SQL> alter session set container = orclpdb;
SQL> select dbms_xdb_config.gethttpport from dual;

GETHTTPPORT
-----------
0

SQL> exec dbms_xdb_config.sethttpport(8080);

PL/SQLプロシージャが正常に完了しました。

SQL> select dbms_xdb_config.gethttpport from dual;

GETHTTPPORT
------------
8080

ポートが有効化できました。

2-4. APEX管理者ユーザーの作成(PDB)

次にOracle APEX管理者ユーザーのを作成します。
パスワードは8文字以上の英数字および大文字小文字記号が含まれている必要があります。
パスワード以外はデフォルトの[ADMIN]としてEnterキーで進めます。

SQL> @apxchpwd.sql
================================================================================
This script can be used to change the password of an Application Express
instance administrator.
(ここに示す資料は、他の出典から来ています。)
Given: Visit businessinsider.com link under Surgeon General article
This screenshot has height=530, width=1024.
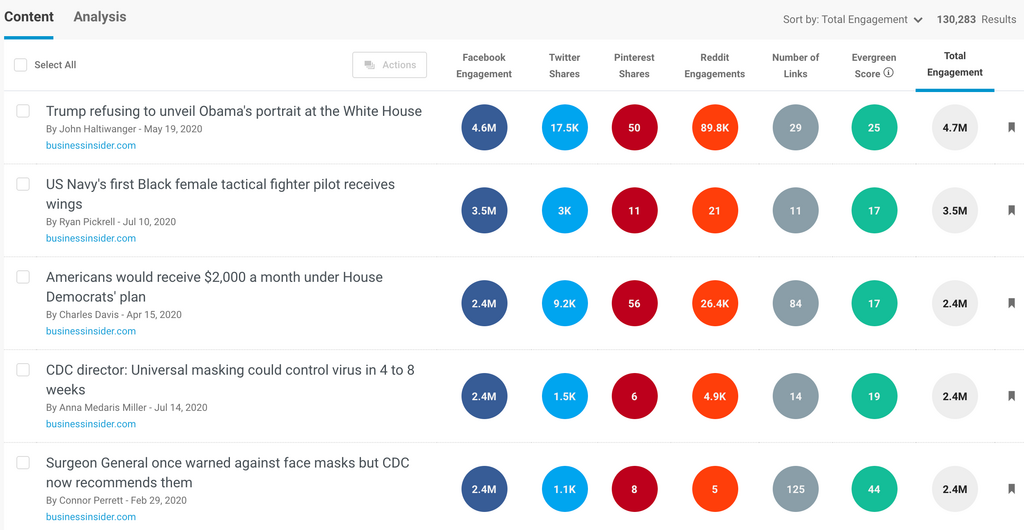Looking at the screenshot, I should pos(91,517).
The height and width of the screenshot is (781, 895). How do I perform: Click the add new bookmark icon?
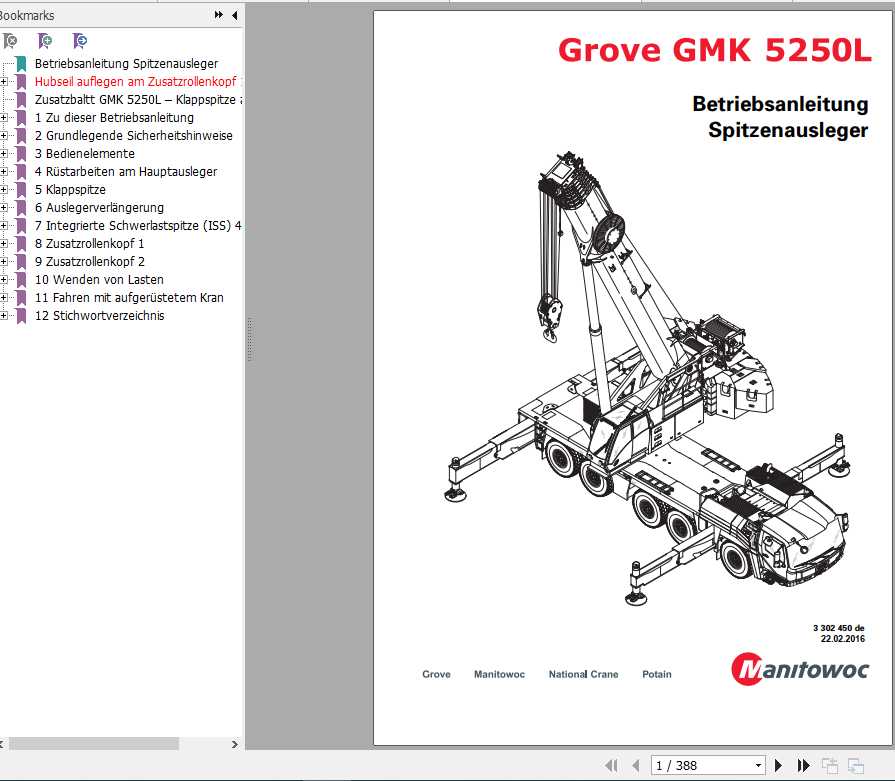(44, 40)
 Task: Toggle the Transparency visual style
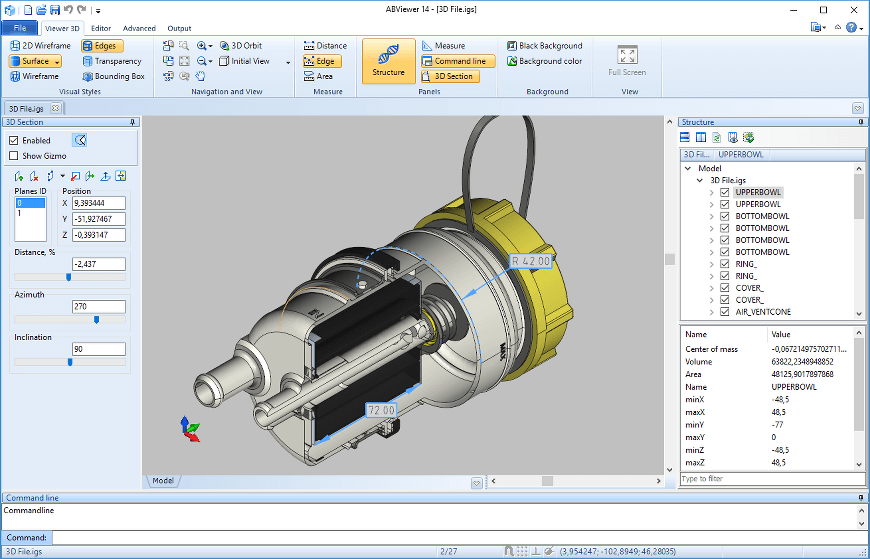[x=112, y=61]
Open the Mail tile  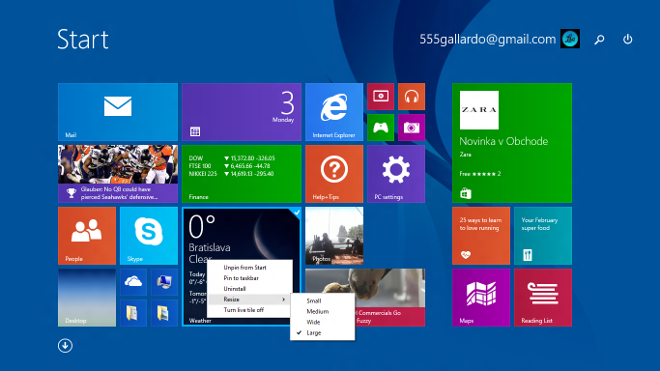coord(118,112)
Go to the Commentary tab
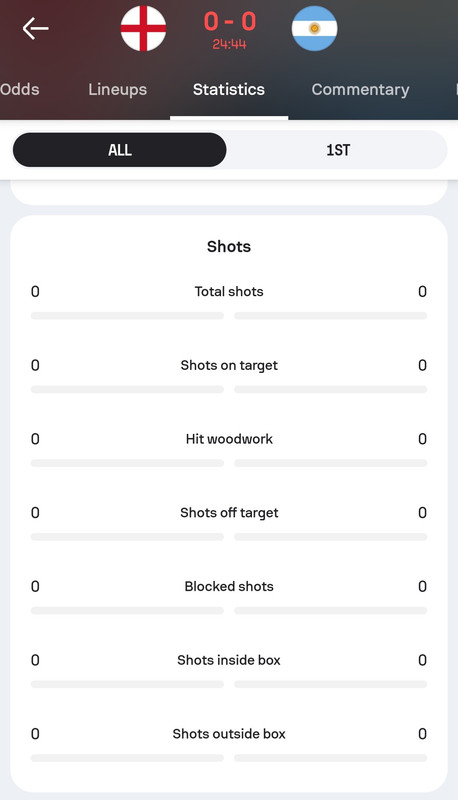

If the user does not yet exist, a user record will be
created.
================================================================================
Enter the administrator's username [ADMIN] [Enterキー]
User "ADMIN" does not yet exist and will be created.
Enter ADMIN's email [ADMIN] [Enterキー]
Enter ADMIN's password [] パスワードを入力して[Enterキー]
Created instance administrator ADMIN.

2-5. 日本語環境のロード(PDB)

これでOracle APEXを使用する準備ができましたが、このままでは対応言語は英語のみになります。

日本語環境をロードするためのスクリプトは以下になります。

 /u01/work/apex/builder/ja/load_ja.sql

言語環境をロードする場合、NLS_LANGを設定する必要があります。
設定値の例は以下です。

・American_America.AL32UTF8
・Japanese_Japan.AL32UTF8

文字コードセットはAL32UTF8である必要がありますが、言語および地域は各国のもので問題ないでしょう。

$ cd /u01/work/apex/builder/ja
$ export NLS_LANG=American_America.AL32UTF8

$ sqlplus / as sysdba
SQL> alter session set container=orclpdb;
SQL> alter session set current_schema = APEX_050100;
SQL> @load_ja.sql

最後に以下の出力が確認できればOKです。

Adjust instance settings

PL/SQL procedure successfully completed.

それではAPEX管理者画面にアクセスしてみましょう。

 http://localhost:8080/apex/apex_admin

apex_login_1.png

無事アクセスできることが確認できました。

長くなってしまったので、今回はここまで。

次回は、開発を始めるにあたっての初期設定を行っていこうと思います。